Three Ateneo de Manila University students have discovered that a mixture of micro-organisms can produce bioethanol through a process called "cellulose degradation."
"What my students did recently, they tried to use rice straw. Rice straw is a by-product of agriculture, it is not used directly for food and most of the time it is burned or fed to the animals" Crisanto Lopez, professor at the Ateneo, said.
The study was initially a thesis project of Ateneans Miguel Angelo Vicente, Dulce Marie Romea and Jose Maria Villamor. It was a prerequisite for their Bachelor of Science degree.
The study showeed that rice straws have the potential to produce 205 billion liters of bioethanol per year. "It's a source that does not directly influence the price of the rice itself as a food source," the students said.
With the advent of increasing crude prices worldwide, the search for alternative fuel has been gaining ground. Like Brazil and America, the Philippines can have the same edge in producing alternative biofuel from corn and sugar cane. However, Lopez said there will be a re-allocation of both crops since it will be needed to be redistributed for food and fuel production.
"We might lose land for food production since they will be used for producing fuel. We don't want that to happen. We are an agricultural country and we want food for our people."
Lopez said that the discovery of the potential of bioethanol from rice straws is "very timely."
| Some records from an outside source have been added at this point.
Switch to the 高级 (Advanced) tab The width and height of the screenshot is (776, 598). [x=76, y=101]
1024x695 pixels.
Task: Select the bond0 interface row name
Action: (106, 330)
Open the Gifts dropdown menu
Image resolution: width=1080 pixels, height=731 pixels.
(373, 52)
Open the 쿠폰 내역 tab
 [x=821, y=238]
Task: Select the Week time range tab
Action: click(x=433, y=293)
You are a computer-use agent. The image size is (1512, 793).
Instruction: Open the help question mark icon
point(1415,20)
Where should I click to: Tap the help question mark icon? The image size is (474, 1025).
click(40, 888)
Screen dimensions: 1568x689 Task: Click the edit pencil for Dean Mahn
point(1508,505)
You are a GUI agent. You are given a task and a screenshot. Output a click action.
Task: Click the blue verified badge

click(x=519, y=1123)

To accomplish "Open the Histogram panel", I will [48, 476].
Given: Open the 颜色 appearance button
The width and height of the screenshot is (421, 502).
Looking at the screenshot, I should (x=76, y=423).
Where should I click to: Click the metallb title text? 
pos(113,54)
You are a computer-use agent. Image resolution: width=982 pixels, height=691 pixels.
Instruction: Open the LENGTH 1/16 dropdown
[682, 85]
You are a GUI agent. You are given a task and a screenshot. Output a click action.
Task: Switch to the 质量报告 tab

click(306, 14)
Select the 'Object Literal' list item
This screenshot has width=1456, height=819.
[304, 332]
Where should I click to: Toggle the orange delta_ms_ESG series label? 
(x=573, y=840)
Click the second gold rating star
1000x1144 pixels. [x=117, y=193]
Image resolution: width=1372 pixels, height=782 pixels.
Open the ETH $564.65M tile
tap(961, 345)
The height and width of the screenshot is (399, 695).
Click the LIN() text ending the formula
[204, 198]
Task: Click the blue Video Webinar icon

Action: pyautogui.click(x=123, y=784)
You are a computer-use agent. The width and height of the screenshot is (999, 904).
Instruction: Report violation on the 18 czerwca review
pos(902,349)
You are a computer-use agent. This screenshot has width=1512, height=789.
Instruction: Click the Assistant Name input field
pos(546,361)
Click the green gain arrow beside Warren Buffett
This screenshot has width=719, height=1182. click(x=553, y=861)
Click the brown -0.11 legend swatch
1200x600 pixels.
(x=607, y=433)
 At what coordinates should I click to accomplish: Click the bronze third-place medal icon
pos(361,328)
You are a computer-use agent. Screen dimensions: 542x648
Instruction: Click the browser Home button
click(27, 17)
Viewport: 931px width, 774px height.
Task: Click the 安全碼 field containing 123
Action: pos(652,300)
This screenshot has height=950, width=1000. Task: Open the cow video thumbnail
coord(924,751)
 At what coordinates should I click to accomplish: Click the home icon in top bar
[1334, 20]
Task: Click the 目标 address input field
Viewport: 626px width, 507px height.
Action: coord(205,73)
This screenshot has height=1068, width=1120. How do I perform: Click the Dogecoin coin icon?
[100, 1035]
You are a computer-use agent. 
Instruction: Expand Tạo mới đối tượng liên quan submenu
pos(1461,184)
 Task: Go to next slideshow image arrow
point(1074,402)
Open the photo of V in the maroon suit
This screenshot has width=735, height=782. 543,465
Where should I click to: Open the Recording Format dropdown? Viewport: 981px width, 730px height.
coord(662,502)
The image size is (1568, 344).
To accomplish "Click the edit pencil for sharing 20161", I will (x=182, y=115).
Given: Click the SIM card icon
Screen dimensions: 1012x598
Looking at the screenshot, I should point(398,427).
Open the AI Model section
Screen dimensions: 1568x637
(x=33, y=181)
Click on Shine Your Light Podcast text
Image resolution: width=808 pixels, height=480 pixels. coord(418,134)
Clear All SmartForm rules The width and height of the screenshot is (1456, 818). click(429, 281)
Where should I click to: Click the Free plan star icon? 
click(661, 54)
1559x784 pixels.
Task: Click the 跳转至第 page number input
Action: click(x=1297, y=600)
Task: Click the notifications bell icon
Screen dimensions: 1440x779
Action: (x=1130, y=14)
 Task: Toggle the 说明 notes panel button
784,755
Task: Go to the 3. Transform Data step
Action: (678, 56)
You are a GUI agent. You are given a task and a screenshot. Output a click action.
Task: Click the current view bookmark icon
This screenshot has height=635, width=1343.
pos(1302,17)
"Through the use of a substrate like rice straws which is just a by-product, it can help in the production of bio-ethanol which is an alternative source of fuel," Lopez said.
For cellulose degradation to be highly effective, Lopez said, "it's either you look for the most active and most effective enzymes or you just use the micro-organisms which are newly isolated or you genetically engineer microorganisms so that they can produce the enzymes."
The students used three different organisms in the experiment. This was done by using Phanaerochete chrysosporium as an alternative to sulfuric acid as the primary lignin degrader, Trichoderma reesei as the source of cellulase and Saccharomyces cerevisiae as the fermenting microorganism.
"They are all fungi, they are different from bacteria. Fungi are eukaryotes while bacteria are prokaryotes. Trichoderma reesei is used to produce the enzyme cellulase. In the industry, they just let the fungus produce the enzyme and then purify it. The Phanaerochete chrysosporium is a white rot fungus usually seen in old wood while theSaccharomyces cerevisiae is a yeast normally used for the fermentation of beer and other alcoholic beverages," he said.
In the study, the students used three different experimental setups. First was to test the synergistic capabilities of the three organisms. Second, the group tried to figure out if the organisms worked more efficiently when they were introduced to the rice straws one at a time.
The third setup used in the study was to determine whether the presence of Phanaerochete chrysosporium was a prerequisite for the effective production of bio-ethanol because of its capability to produce ligninase.
Lopez said that the students had to evaluate each result of their experiment to a control set up which is currently used to produce bio-ethanol from corn and sugar cane. "The results were compared to the results of a control setup which simulated the procedure done in industrial ethanol production processes," the students noted in their research.
And after the tests were done, the students concluded that the best setup was when they combined the three organisms.
"What they just investigated is, if they could actually put the three microorganisms at the same time or one at a time, similar to sequential addition. They found out that if you place-hold the three microorganisms at the start then it will produce more bio-ethanol after fermentation. Several combinations showed that addition of the three micro-organisms at the start of the fermentation will produce more or higher bio-ethanol," Lopez said.
He added: "Now the synergistic reactions of the three micro-organisms led to the production of bio-ethanol from rice straws. But of course, this is just a preliminary study. We just wanted to show that with the use of the different micro organisms, which can produce the three different enzymes needed, we can produce bio-ethanol from rice straw as a substrate."
Lopez, a young scientist who will soon travel to Germany for his doctorate in Philosophy degree, said the research conducted by the students was related to his genetic engineering project in Japan.
"It's related to what I did in the University of Tokyo for my postgraduate training in Japan where I genetically engineered Aspergillus oryzae. It is a fungus which is very known in Japan for producing sake," he said.
"I transformed Aspergillus oryzae so that it can produce the enzyme from the lower termite. Of course you know the termite is very good in degrading wood. Kumakain sila ng wood sa bahay, that's given already, especially the members of the lower termite which can produce the cellulase," he said.
"What the scientists in Japan did, they isolated the gene responsible for producing that enzyme and then they gave us the gene and then I inserted the gene into Aspergillus oryzae which is a fungus," he said.
"And then, I tried to overexpress some other genes in the same microorganisms so I can look at which one is better, which strain is better, out of the many transformants that I did," he said.
Lopez said he cannot yet disclose the full results of his experiments since it will be published first in an international science journal. He said that after his experiment in Japan, he went back to the Philippines and suggested topics for the students who then chose to use the rice straw for their thesis project.